Makes my head hurt in a hurry ... but if you have good math skills and
a love for extreme precision you will find the calculus and
statistical exploration of this topic perhaps of great personal
interest. Advanced engineering and physics courses often delve deeply
into this area.
On Mon, 04 Aug 2008 23:57:25 -0700, Tom <Thomas-911@earthlink.n etwrote:
[...]
Another benefit >For speed of calculation integer math wins the race
by a *large* margin on calculation intensive operations. Perhaps most
noticeable when doing large data count summations.
I guess that depends on what one means by "large margin" and "large data".
It's true that the floating point version winds up about half as fast as
the integer version (takes 90% longer). But on my computer, it can
perform 100,000,000 such calculations in about a second (plus a little for
floating point, minus a little for integer). That's 100 _million_.
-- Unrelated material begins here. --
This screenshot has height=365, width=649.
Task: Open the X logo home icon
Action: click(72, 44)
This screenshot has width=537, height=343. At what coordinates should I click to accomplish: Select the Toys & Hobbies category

And of course, you will only realize that sort of speed-up if the _only_
thing you are doing is calculating remainders. In a real-world scenario,
your i/o is going to account for the bulk of your processing time (even
memory i/o). You'd be hard-pressed to come up with a production example
where the difference is significant.
That's all not even counting the difficulty in making reasonable
judgements on performance differences using simple test programs. For
example, the program I wrote actually does the "is zero" calculation.
When I commented that part of the calculation out, the loop got _slower_,
not faster as one would expect. I check the IL, and confirmed that
removing the check had _only_ the direct effect of eliminating a portion
of the generated code. But something about the change in the method
causes it to run significantly slower _without_ the extra line of code in
it.
Performance tuning is very tricky, and often counter-intuitive.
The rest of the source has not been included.